#### [Material shown]

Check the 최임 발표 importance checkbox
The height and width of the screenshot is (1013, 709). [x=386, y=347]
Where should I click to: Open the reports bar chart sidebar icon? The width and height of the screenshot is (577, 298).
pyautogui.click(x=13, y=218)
--
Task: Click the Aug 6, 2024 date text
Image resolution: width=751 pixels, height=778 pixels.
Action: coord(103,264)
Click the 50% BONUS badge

#### [Problem description]
Take everything from the line containing "Check the 최임 발표 importance checkbox" down to the line containing "pyautogui.click(x=13, y=218)" and swap "sidebar icon" for "toolbar button". Give back only those lines, with nothing else changed.

#### [Exercise answer]
Check the 최임 발표 importance checkbox
The height and width of the screenshot is (1013, 709). [x=386, y=347]
Where should I click to: Open the reports bar chart toolbar button? The width and height of the screenshot is (577, 298).
pyautogui.click(x=13, y=218)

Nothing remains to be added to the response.